:: Set task 1 ::
Decide whether each statement agrees with the Vermeer passage, answering yes or no and quoting the words of the passage that settle it: (a) The company was founded in 1948. (b) The company's headquarters is in Brazil. (c) Neighbors who saw Gary Vermeer's hoist wanted one for themselves.
:: Set task 2 ::
Reproduce the Vermeer passage word for word, starting with "Vermeer is a" and going on through "in Pella, Iowa.".

:: Document ::
<<<<
Vermeer

Vermeer is a manufacturer of industrial and agricultural equipment. The company was founded in 1948 when Gary Vermeer created a mechanical hoist to ease the process of unloading his grain wagon during harvest. Farm neighbors observed his hoist invention and they wanted one as well, so Gary decided to start his own business. From then on, he has introduced more products intended to make farming easier. Now, the main products that the company sells are Bale Processors, Bale Wrappers, Balers, Disc Mowers, Hay Rakes, Hay Tedders, and Trailed Mowers. Vermeer serves the construction, landscaping, and environmental markets domestically and internationally from locations in the Netherlands, Germany, China, Singapore, Hong Kong, Canada, the US, and Brazil. The headquarters is located in Pella, Iowa.
>>>>
:: Dataset section ::
<<<<
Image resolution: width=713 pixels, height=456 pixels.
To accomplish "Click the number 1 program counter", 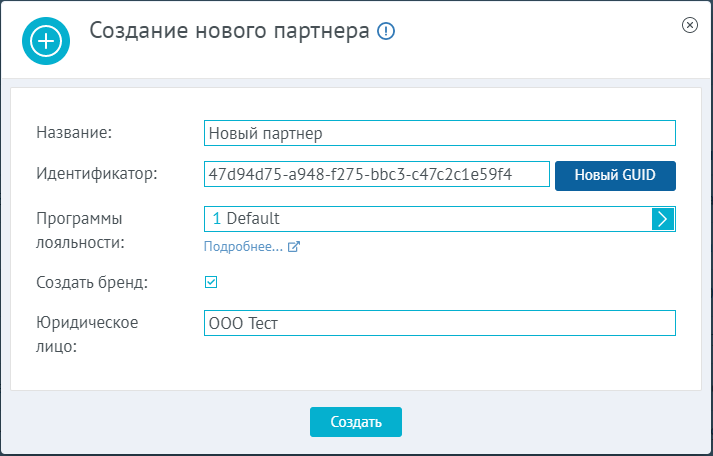I will tap(217, 219).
>>>>
:: Complete output 1 ::
(a) Yes: "The company was founded in 1948"
(b) No: "The headquarters is located in Pella, Iowa."
(c) Yes: "Farm neighbors observed his hoist invention and they wanted one as well"

:: Complete output 2 ::
Vermeer is a manufacturer of industrial and agricultural equipment. The company was founded in 1948 when Gary Vermeer created a mechanical hoist to ease the process of unloading his grain wagon during harvest. Farm neighbors observed his hoist invention and they wanted one as well, so Gary decided to start his own business. From then on, he has introduced more products intended to make farming easier. Now, the main products that the company sells are Bale Processors, Bale Wrappers, Balers, Disc Mowers, Hay Rakes, Hay Tedders, and Trailed Mowers. Vermeer serves the construction, landscaping, and environmental markets domestically and internationally from locations in the Netherlands, Germany, China, Singapore, Hong Kong, Canada, the US, and Brazil. The headquarters is located in Pella, Iowa.